Supporting TCP in Embedded Systems

Supporting TCP in an embedded system is more complicated than supporting UDP. In addition to adding and removing headers and supporting IP, the computer must perform the 3-way handshake to connect to a remote host, maintain sequence and acknowledgment numbers when exchanging data, handshake when closing a connection, and respond to detected errors. To send a message using TCP, a computer in an Ethernet network must do the following:

• Establish a connection using the 3-way handshake.

• Use the received Window size to determine how much data the remote computer can accept.

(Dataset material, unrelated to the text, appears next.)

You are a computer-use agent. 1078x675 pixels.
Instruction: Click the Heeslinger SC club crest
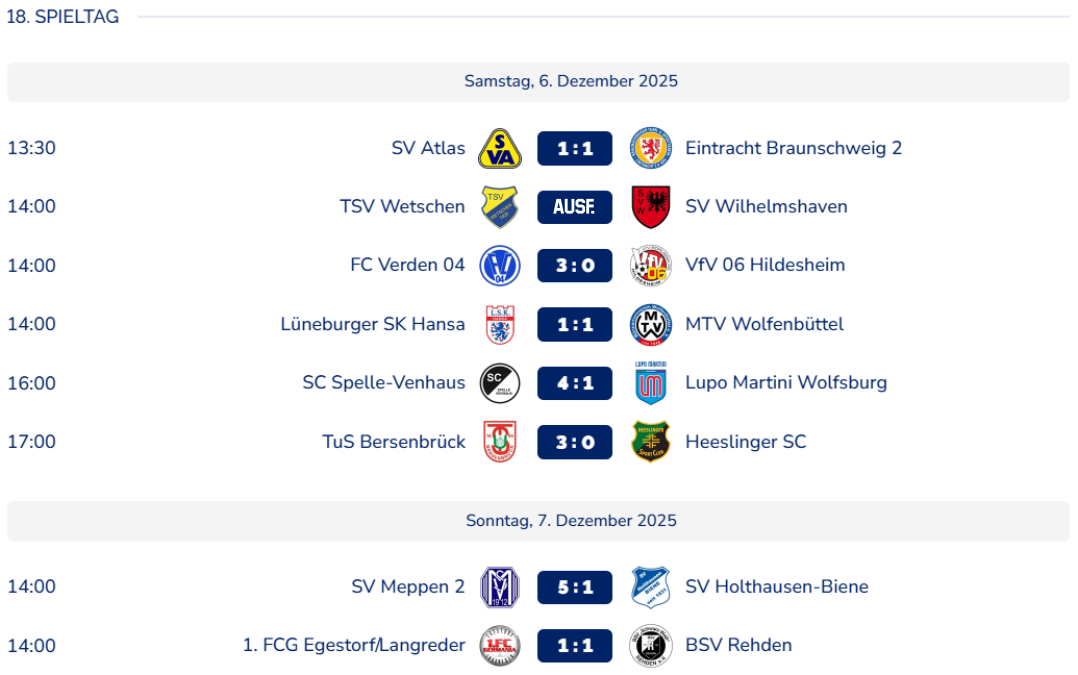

• Place the source and destination port numbers, sequence number, acknowledgment number, header length, source window size, and checksum in the appropriate locations in the TCP header. Computing the checksum requires knowing the source and destination IP addresses.

• Place the data to send in the data portion of the segment.

• Place the TCP segment in the data portion of an IP datagram. The IP datagram requires source and destination IP addresses and computing a checksum on the header.

• Pass the IP datagram to the Ethernet controller’s driver for sending on the network and start a timeout timer.

• Wait to receive an acknowledgment number that indicates that the remote computer received the data. If the acknowledgment doesn’t arrive before a timeout, resend the segment. To receive a datagram using TCP, a computer in an Ethernet network must do the following:

• Establish a connection using the 3-way handshake.

• Receive an IP datagram from the Ethernet controller’s driver.

• Strip the IP header from the datagram. Calculate the checksum and compare with the received value.

• If the checksums match, strip the header from the TCP segment. Calculate the checksum and compare it to the received value.

• Examine the received acknowledgment number to find out if the segment is acknowledging receipt of previously sent data and if so, delete the acknowledged data from the retransmission queue.

• Compare the received sequence number to the expected value. If the numbers match, set the acknowledgment number to return to the sender in a TCP segment.

• Use the destination port number to decide where to pass the data. In addition, at any time, either computer may request to close or reset the connection and the other computer should acknowledge the request and may request to close or reset the connection from the other end if appropriate.

As the examples at the beginning of the networking tutorial showed, if you’re using a module with TCP support, the details of creating the segments and dealing with the checksums and sequence and acknowledgment numbers are handled for you.